Significance. If the layer-wise LS construction correctly recovers the original DNN training dynamics (including non-linear activations) and the analytic personalization step is valid, the approach would constitute a meaningful advance in gradient-free FL by delivering orders-of-magnitude speed-ups together with built-in personalization, while supplying closed-form solutions that aid reproducibility and theoretical analysis.

major comments (2)

[Abstract] Abstract: the central claim that FedACnnL enables effective DNN collaborative training (and thereby supports meta-learning adaptation) in non-convex settings rests on modeling each layer as a distributed LS problem. Because standard DNN layers contain non-linear activations, the per-layer objective is neither linear nor quadratic; the closed-form solution therefore optimizes a surrogate rather than the original objective. This directly undermines both the asserted 83%–99% time reduction and the SOTA accuracy claims for non-convex regimes.
[Abstract] Abstract: the theoretical proof that FedACnnL requires significantly shorter training time is asserted without any derivation, complexity analysis, or explicit statement of the linearity/convexity assumptions required for the LS reduction. Without these details the 83%–99% experimental ratio cannot be evaluated for general DNNs.

minor comments (2)

Dataset descriptions, preprocessing steps, and hyper-parameter settings are absent from the provided text, preventing verification of the reported accuracy gains.
No equations, algorithm boxes, or pseudocode are supplied to show how the layer-wise LS mapping or the analytic personalization objective are formulated.

Simulated Author's Rebuttal

2 responses · 0 unresolved

We thank the referee for the constructive comments on the abstract. We address the two major points below regarding the layer-wise LS modeling for non-convex DNNs and the missing theoretical details on training time reduction. We plan revisions to clarify assumptions and add analysis.

read point-by-point responses

Referee: [Abstract] Abstract: the central claim that FedACnnL enables effective DNN collaborative training (and thereby supports meta-learning adaptation) in non-convex settings rests on modeling each layer as a distributed LS problem. Because standard DNN layers contain non-linear activations, the per-layer objective is neither linear nor quadratic; the closed-form solution therefore optimizes a surrogate rather than the original objective. This directly undermines both the asserted 83%–99% time reduction and the SOTA accuracy claims for non-convex regimes.
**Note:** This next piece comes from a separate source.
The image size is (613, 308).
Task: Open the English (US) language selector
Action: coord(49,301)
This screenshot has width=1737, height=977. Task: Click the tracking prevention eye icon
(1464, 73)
Authors: We acknowledge that non-linear activations make each layer's objective non-quadratic, so the closed-form LS solution optimizes a surrogate obtained by solving the linear weights independently after propagating features from prior layers. The manuscript presents this layer-wise construction as an enabling approximation for gradient-free analytic updates in DNNs. Empirical results across convex and non-convex regimes support the reported speed-ups and accuracy, but we agree the distinction from the original objective should be stated explicitly. We will revise the abstract and add a section clarifying the surrogate nature of the per-layer LS and its implications. revision: yes
Referee: [Abstract] Abstract: the theoretical proof that FedACnnL requires significantly shorter training time is asserted without any derivation, complexity analysis, or explicit statement of the linearity/convexity assumptions required for the LS reduction. Without these details the 83%–99% experimental ratio cannot be evaluated for general DNNs.
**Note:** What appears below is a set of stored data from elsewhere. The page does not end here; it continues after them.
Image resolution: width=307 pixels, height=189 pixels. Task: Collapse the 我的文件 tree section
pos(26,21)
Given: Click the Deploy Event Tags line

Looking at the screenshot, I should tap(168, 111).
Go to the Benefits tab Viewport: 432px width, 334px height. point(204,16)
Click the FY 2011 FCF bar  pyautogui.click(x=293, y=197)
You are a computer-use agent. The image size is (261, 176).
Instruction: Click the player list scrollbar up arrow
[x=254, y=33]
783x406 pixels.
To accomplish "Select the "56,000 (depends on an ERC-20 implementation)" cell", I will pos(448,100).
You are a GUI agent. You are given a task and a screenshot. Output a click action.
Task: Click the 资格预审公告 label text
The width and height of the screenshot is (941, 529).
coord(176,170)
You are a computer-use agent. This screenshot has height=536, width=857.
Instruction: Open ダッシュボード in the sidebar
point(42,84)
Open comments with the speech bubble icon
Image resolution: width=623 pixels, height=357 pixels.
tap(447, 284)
Authors: The shorter training time follows from completing each layer's global update via a single closed-form LS step requiring one communication round, versus iterative gradient steps over epochs. We will add the requested derivation, a formal complexity comparison of communication and computation, and explicit statements of the per-layer linearity assumption (after feature propagation) in the revised manuscript. This will allow readers to evaluate the 83%–99% ratio under the stated conditions. revision: yes

Circularity Check

0 steps flagged

No significant circularity in derivation chain

full rationale

The abstract and provided excerpts describe FedACnnL as modeling each DNN layer as an independent distributed LS problem to obtain closed-form updates, and pFedACnnL as analytically solving a local objective for personalization. No quoted equations, self-citations, or steps reduce any claimed prediction, uniqueness result, or time-reduction proof to a fitted parameter or prior self-result by construction. The modeling choice is presented as an enabling assumption rather than a self-referential definition, and experimental ratios (83-99%) are reported separately from the analytic construction. The derivation chain therefore remains self-contained against external benchmarks with no load-bearing reductions to inputs.
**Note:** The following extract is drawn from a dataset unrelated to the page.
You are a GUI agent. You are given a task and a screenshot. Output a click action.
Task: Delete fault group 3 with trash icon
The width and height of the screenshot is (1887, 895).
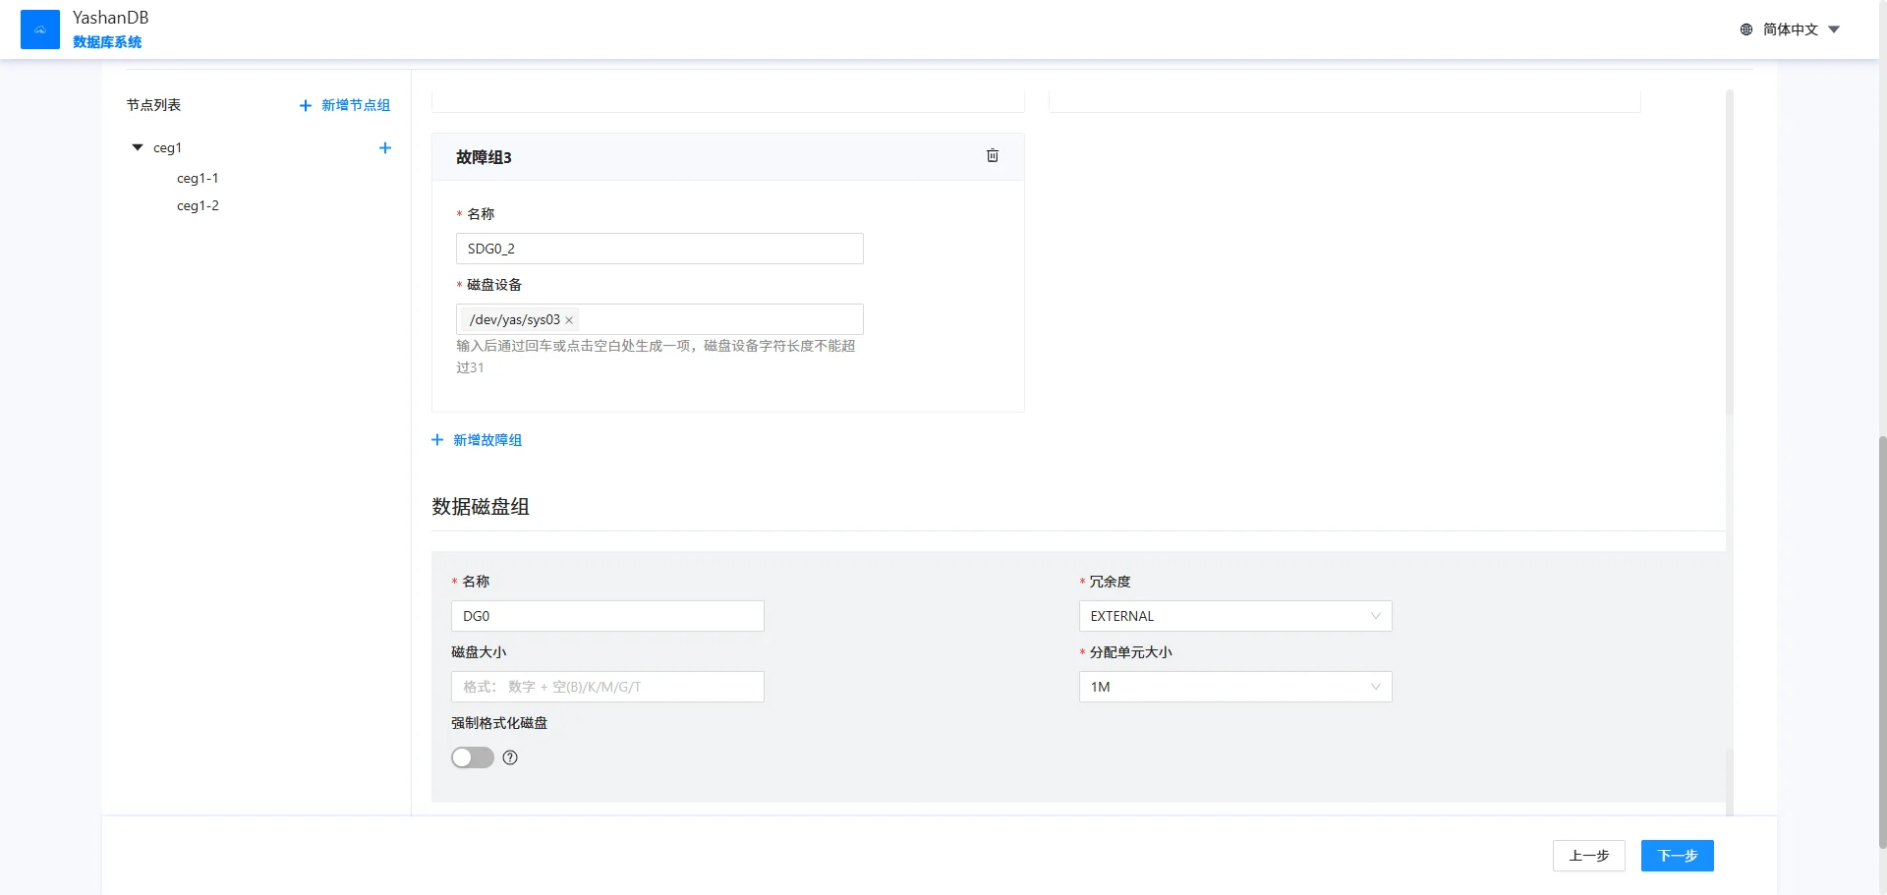pyautogui.click(x=993, y=156)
Axiom & Free-Parameter Ledger

0 free parameters · 2 axioms · 0 invented entities

Review is abstract-only; ledger is therefore minimal and provisional. The work rests on standard least-squares solvability and the viability of per-layer decomposition for DNNs.

axioms (2)

domain assumption Least-squares closed-form solutions can replace gradient-based updates for model training in federated settings
Core premise of the AFL paradigm stated in the abstract.
domain assumption Modeling each DNN layer independently as a distributed LS problem preserves sufficient representational power for complex tasks
Required for the FedACnnL claim that the method supports DNN training and meta-learning adaptation.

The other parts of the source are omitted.